• Page:

[start]

Biggest airlift in RAF history: Military crammed its huge C17 cargo planes to THREE TIMES capacity

The RAF today revealed it crammed more than 400 Afghans onto huge cargo jets – more than three times the aircraft’s normal capacity – during its evacuations flights from Kabul that ended on Sunday.

One RAF C-17 had 436 people aboard, which 99 Squadron said was the biggest capacity flight in RAF history, although the US Air Force managed to get 823 people aboard the same model of aircraft during the evacuation.

However, despite the packed flights Britain has left at least 1,000 people behind and ministers admit they have ‘no idea’ how many Afghans with the right to come to the UK have been left to the Taliban after US President Joe Biden abandoned the country and did nothing as the government collapsed in weeks.

The UK says the Taliban has agreed to continue to let people out of the country, although ministers admit they are ‘skeptical’ about whether the hardline Islamist regime has any intention of honoring this agreement.

One interpreter who aided British troops for years said he was turned away from the airport after waiting for four days and said today: ‘I just feel that they don’t care about us.’

Those left behind are now forced to try and make it out of the country by land via so-called ‘Uber escapes’ routes – the going rate is up to $25,000 for a seat on a bus to Pakistan.

Images emerged today showing how every inch of the hold of the RAF cargo planes have been filled with desperate Afghan refugees, British citizens and the meagre possessions they have been able to carry out of the country as it fell to the Taliban.  

In a tweet this morning, the RAF’s 99 Squadron, who have been flying the C-17s, tweeted: ‘Our normal limit for persons on board (POB) is a total of 138, which is limited by life raft capacity (46 x 3 or surge of 69 x 2 = 138 if one is damaged on ditching). 138 – 6 crew = 132 passengers. We more than tripled this on a daily basis for the last 2 weeks’.   

The US Air Force holds the record for the most number of people crammed onto a C-17 after one took off from Kabul to Qatar with 823 refugees aboard.

This is well above the official capacity, but the US crew decided to take the refugees after they forced their way aboard the jet in the early chaotic stages of the evacuation from Kabul.  

There are claims that at least 5,000 people with a right to settle in the UK may be still in Afghanistan, but some fear the true number is much higher, including hundreds of interpreters who aided British troops over the past two decades.

It comes as:

  • Multiple rockets have been fired at Kabul airport in just the latest attack as the US races to get its last troops out of Afghanistan before the August 31 deadline;
  • Foreign Office Minister James Cleverly admitted the Government has no idea how many Afghan citizens the UK left behind in Afghanistan;
  • Dominic Raab will be ‘toast’ at Boris Johnson’s next Cabinet reshuffle because of his handling of the UK’s withdrawal from Afghanistan, it was claimed today
  • Britain is facing the biggest terror threat in years, experts have warned the Prime Minister; 
  • The Government today said it had received assurances from the Taliban that anybody wishing to leave Afghanistan after August 31 will be allowed to do so;
  • MPs and former military leaders have called on the government to create a new regiment in the British Army for Afghan special forces – just like the Gurkhas.

[end]

• Problems and tasks:
**A)** Pick out each line of the rows that contains the word "wash".
**B)** Write what comes next in the article about the RAF airlift from Kabul, starting after its final bullet point.
The article and the rows after it come from unrelated sources.

• Dataset entries:
[start]

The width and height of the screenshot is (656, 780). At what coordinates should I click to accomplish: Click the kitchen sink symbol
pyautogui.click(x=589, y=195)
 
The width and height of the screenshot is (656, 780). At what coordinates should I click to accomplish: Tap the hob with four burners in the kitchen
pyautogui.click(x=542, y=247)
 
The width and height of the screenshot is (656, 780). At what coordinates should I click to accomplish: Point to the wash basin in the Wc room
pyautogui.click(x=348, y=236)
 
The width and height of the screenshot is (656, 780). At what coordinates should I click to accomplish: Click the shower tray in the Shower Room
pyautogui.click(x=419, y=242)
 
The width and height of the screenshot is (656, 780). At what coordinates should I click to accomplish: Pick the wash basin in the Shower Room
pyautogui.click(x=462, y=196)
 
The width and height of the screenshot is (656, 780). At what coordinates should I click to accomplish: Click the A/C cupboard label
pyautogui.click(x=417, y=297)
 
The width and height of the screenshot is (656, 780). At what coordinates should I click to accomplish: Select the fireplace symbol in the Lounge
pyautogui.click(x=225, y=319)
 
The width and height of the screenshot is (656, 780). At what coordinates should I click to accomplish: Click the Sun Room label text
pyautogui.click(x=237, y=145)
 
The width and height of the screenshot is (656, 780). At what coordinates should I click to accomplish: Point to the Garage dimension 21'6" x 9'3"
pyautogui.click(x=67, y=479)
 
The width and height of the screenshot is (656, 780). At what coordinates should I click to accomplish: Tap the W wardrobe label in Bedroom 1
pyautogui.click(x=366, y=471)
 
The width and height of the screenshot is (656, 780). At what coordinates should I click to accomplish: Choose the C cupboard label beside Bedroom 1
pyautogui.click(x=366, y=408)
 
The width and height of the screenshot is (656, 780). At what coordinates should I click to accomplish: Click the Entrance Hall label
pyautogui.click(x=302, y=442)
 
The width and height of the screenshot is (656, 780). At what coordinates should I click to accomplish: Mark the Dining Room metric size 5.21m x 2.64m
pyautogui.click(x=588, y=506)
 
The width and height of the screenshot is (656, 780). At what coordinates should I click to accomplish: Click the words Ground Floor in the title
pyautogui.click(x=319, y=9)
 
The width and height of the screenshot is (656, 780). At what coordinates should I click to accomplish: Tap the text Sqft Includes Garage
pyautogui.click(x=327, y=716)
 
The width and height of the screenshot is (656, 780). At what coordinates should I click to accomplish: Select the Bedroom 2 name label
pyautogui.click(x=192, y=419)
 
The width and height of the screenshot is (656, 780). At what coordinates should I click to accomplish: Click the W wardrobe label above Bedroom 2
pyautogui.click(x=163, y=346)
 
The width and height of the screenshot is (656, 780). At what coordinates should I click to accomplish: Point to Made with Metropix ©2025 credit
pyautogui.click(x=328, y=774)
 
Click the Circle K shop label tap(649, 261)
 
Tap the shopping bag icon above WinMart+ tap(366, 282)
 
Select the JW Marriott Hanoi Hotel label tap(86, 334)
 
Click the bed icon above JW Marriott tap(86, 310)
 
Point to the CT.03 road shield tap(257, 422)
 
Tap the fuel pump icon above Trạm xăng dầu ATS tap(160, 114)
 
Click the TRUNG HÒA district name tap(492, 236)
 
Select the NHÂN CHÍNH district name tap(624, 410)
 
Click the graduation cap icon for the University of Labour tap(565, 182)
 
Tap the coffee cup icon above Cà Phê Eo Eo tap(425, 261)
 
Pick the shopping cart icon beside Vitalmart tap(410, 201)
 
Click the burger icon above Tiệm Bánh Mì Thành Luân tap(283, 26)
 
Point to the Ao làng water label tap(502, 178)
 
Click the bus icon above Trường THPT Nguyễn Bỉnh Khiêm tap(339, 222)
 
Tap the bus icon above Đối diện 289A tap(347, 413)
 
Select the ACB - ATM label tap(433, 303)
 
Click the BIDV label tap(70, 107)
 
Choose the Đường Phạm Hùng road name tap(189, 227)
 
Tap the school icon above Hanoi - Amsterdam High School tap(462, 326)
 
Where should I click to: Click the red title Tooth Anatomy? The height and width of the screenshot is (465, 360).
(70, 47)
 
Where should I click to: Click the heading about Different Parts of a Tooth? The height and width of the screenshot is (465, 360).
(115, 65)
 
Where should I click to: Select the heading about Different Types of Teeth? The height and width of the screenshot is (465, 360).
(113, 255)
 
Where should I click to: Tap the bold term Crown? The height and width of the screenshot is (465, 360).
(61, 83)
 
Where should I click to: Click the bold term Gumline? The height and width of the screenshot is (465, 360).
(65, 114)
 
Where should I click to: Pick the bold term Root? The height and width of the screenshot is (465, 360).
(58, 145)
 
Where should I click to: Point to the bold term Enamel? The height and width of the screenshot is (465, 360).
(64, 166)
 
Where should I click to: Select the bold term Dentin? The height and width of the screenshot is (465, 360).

[end]

• Response list:
**A)**
The width and height of the screenshot is (656, 780). At what coordinates should I click to accomplish: Point to the wash basin in the Wc room
The width and height of the screenshot is (656, 780). At what coordinates should I click to accomplish: Pick the wash basin in the Shower Room

**B)**
This incredible picture shows a RoyalAirForce C-17 Globemaster leaving Kabul last week carrying 436 people – the single biggest capacity flight in RAF history.

People disembark off a Royal Air Force Boeing C-17A Globemaster III military transport aircraft carrying evacuees from Afghanistan and arriving at Al-Maktoum International Airport in the United Arab Emirates on August 19

People disembark off a Royal Air Force Boeing C-17A Globemaster III military transport aircraft carrying evacuees from Afghanistan and arriving at Al-Maktoum International Airport in the United Arab Emirates on August 19

Record: A US C-17 jet carried 823 Afghan refugees from Kabul to Qatar during the early stages of the evacuation. The refugees ran up the half-open ramp while US forces were preparing for take-off, before the crew decided to take them rather than attempt to force them off

Record: A US C-17 jet carried 823 Afghan refugees from Kabul to Qatar during the early stages of the evacuation. The refugees ran up the half-open ramp while US forces were preparing for take-off, before the crew decided to take them rather than attempt to force them off 

One Afghan who aided the British Embassy, the British Council and came on foot patrols with British troops told BBC Radio 4 today: ‘I tried for four days and four nights. I tried every possible way to get in the airport but I couldn’t even get within 10 metres of the gate.

Taliban promises UK government to allow Afghans ‘safe passage’ to leave after August 31

The UK Government has received assurances from the Taliban that anybody wishing to leave Afghanistan after August 31 will be allowed to do so.

British troops have already left Kabul and US military personnel will be out of Afghanistan before the August 31 deadline set by US President Joe Biden.

But there have been fears over the potentially thousands of Afghans who may have been eligible for resettlement schemes, who could not make it to Kabul airport for evacuation or were not processed in time.

Prime Minister Boris Johnson said on Sunday that if the Taliban regime wanted diplomatic recognition and aid funding, they would have to ensure ‘safe passage’ for those who want to leave.

And in a joint statement with the US and more than 90 other countries, it was confirmed that the Taliban had said anyone who wished to leave the country could do so.

The joint statement said: ‘We have received assurances from the Taliban that all foreign nationals and any Afghan citizen with travel authorisation from our countries will be allowed to proceed in a safe and orderly manner to points of departure and travel outside the country.’

It comes after 15,000 people were evacuated from Afghanistan by UK troops over the course of nearly two weeks in Operation Pitting, which is believed to be the largest evacuation mission since the Second World War.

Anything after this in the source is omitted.